→ **Exercise input**
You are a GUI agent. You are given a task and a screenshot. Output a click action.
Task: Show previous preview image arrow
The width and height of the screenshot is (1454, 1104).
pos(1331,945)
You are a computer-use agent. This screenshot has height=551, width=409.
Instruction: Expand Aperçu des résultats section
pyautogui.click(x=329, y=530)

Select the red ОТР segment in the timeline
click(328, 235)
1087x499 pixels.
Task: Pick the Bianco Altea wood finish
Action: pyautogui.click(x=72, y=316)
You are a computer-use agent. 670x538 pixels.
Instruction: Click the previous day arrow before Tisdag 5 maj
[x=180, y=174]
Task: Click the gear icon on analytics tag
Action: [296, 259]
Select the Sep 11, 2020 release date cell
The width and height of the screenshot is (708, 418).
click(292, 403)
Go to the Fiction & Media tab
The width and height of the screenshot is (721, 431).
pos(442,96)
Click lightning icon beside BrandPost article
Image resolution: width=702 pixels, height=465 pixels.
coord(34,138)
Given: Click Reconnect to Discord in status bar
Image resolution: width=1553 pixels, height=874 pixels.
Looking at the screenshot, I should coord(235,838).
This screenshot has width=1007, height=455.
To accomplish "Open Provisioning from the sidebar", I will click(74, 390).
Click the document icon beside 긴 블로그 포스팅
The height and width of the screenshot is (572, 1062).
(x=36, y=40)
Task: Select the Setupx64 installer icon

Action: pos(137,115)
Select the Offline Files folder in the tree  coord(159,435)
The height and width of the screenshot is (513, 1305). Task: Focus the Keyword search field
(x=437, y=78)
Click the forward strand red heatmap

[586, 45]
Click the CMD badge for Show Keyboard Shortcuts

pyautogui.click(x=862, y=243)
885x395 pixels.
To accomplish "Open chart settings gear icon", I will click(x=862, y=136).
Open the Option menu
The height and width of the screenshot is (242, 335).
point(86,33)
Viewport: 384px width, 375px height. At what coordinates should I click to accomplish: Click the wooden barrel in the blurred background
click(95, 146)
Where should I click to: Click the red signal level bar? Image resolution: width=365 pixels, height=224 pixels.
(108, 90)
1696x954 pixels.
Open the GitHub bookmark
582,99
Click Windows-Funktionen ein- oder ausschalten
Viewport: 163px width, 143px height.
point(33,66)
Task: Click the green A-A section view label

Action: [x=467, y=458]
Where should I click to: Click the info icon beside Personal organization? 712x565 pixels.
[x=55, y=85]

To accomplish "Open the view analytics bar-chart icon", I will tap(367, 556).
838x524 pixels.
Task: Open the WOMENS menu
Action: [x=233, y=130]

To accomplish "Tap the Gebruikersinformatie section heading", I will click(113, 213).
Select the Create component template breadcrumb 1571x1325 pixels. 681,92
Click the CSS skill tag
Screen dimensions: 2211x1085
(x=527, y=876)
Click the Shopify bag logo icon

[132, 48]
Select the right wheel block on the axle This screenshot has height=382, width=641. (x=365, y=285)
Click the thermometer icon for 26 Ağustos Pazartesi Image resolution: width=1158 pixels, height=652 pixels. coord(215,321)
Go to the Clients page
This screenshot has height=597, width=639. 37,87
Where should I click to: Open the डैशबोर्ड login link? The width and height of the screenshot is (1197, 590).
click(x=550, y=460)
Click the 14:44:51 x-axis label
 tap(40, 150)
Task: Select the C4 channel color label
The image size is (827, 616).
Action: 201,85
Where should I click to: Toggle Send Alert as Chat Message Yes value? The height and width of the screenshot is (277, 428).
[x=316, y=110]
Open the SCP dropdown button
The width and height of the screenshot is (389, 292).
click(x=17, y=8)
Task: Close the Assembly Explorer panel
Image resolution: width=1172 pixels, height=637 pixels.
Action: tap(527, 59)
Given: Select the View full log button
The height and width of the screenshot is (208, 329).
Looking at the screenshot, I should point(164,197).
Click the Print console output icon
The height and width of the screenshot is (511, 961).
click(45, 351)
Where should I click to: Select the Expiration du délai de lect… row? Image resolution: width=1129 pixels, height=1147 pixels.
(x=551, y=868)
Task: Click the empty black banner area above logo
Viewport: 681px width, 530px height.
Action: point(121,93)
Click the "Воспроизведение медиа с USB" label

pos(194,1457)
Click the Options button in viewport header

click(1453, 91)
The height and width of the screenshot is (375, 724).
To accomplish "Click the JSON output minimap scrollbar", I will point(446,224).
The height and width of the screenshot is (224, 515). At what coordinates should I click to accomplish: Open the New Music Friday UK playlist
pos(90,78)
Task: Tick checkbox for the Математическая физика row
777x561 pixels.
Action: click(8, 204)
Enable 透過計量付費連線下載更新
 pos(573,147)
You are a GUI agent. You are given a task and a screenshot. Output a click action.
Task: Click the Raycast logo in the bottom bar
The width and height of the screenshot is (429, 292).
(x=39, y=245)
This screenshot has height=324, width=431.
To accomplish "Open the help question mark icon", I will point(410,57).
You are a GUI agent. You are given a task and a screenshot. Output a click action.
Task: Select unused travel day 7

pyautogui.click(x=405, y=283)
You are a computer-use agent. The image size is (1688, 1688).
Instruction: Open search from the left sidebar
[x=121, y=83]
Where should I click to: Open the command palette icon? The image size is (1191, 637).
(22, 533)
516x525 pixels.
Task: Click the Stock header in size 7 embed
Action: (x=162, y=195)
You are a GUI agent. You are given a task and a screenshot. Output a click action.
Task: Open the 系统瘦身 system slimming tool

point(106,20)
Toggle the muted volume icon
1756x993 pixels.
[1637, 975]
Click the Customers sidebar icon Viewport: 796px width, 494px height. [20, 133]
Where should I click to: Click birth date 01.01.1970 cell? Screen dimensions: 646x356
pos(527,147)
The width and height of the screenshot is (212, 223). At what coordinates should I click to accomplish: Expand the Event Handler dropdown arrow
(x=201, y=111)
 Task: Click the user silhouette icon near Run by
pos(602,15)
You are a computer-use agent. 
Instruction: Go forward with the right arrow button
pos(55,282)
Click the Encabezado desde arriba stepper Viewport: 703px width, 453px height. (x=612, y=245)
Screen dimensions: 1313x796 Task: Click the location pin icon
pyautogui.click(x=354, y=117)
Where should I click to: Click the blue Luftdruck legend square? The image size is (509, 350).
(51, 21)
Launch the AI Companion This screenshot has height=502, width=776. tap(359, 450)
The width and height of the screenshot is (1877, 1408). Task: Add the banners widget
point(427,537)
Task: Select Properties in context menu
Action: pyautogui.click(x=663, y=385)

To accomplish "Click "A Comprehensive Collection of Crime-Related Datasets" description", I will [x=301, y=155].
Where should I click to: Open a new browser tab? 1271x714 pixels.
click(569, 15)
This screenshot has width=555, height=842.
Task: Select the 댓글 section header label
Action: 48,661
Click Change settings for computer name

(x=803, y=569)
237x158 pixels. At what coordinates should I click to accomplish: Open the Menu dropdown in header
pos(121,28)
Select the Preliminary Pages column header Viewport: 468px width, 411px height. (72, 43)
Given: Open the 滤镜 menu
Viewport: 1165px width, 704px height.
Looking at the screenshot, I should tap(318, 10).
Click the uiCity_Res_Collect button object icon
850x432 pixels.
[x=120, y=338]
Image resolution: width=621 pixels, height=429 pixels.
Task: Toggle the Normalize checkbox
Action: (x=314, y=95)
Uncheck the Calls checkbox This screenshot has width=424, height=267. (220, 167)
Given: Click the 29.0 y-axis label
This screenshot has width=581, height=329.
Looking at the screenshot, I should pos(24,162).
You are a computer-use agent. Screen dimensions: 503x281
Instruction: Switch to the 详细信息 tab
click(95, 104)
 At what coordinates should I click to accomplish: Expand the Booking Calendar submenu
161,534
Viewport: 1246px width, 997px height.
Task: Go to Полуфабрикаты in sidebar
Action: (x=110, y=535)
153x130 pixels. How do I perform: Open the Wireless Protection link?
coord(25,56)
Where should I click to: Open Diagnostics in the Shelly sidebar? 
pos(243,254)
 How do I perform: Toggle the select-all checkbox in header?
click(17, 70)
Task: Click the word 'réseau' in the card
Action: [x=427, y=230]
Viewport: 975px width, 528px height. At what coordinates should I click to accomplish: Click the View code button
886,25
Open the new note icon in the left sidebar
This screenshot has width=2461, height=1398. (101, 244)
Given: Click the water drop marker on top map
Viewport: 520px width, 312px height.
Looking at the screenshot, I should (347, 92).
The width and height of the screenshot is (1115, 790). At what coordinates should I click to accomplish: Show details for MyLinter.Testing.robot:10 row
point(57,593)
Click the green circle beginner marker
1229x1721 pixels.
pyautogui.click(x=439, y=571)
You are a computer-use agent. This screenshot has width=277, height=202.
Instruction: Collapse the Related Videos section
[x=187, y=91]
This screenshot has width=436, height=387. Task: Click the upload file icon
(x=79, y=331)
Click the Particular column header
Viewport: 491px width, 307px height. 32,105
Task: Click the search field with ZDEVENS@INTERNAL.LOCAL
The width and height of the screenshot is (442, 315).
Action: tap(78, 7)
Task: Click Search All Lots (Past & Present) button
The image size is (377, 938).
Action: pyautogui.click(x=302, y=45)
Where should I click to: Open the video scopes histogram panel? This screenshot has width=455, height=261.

→ **Stated exercise**
Copy the data between the line containing "Viewport: 384px width, 375px" and the line containing "click(45, 351)", inclusive, reproducing each line as it appears.

→ **Worked answer**
Viewport: 384px width, 375px height. At what coordinates should I click to accomplish: Click the wooden barrel in the blurred background
click(95, 146)
Where should I click to: Click the red signal level bar? Image resolution: width=365 pixels, height=224 pixels.
(108, 90)
1696x954 pixels.
Open the GitHub bookmark
582,99
Click Windows-Funktionen ein- oder ausschalten
Viewport: 163px width, 143px height.
point(33,66)
Task: Click the green A-A section view label

Action: [x=467, y=458]
Where should I click to: Click the info icon beside Personal organization? 712x565 pixels.
[x=55, y=85]

To accomplish "Open the view analytics bar-chart icon", I will tap(367, 556).
838x524 pixels.
Task: Open the WOMENS menu
Action: [x=233, y=130]

To accomplish "Tap the Gebruikersinformatie section heading", I will click(113, 213).
Select the Create component template breadcrumb 1571x1325 pixels. 681,92
Click the CSS skill tag
Screen dimensions: 2211x1085
(x=527, y=876)
Click the Shopify bag logo icon

[132, 48]
Select the right wheel block on the axle This screenshot has height=382, width=641. (x=365, y=285)
Click the thermometer icon for 26 Ağustos Pazartesi Image resolution: width=1158 pixels, height=652 pixels. coord(215,321)
Go to the Clients page
This screenshot has height=597, width=639. 37,87
Where should I click to: Open the डैशबोर्ड login link? The width and height of the screenshot is (1197, 590).
click(x=550, y=460)
Click the 14:44:51 x-axis label
 tap(40, 150)
Task: Select the C4 channel color label
The image size is (827, 616).
Action: 201,85
Where should I click to: Toggle Send Alert as Chat Message Yes value? The height and width of the screenshot is (277, 428).
[x=316, y=110]
Open the SCP dropdown button
The width and height of the screenshot is (389, 292).
click(x=17, y=8)
Task: Close the Assembly Explorer panel
Image resolution: width=1172 pixels, height=637 pixels.
Action: tap(527, 59)
Given: Select the View full log button
The height and width of the screenshot is (208, 329).
Looking at the screenshot, I should point(164,197).
Click the Print console output icon
The height and width of the screenshot is (511, 961).
click(45, 351)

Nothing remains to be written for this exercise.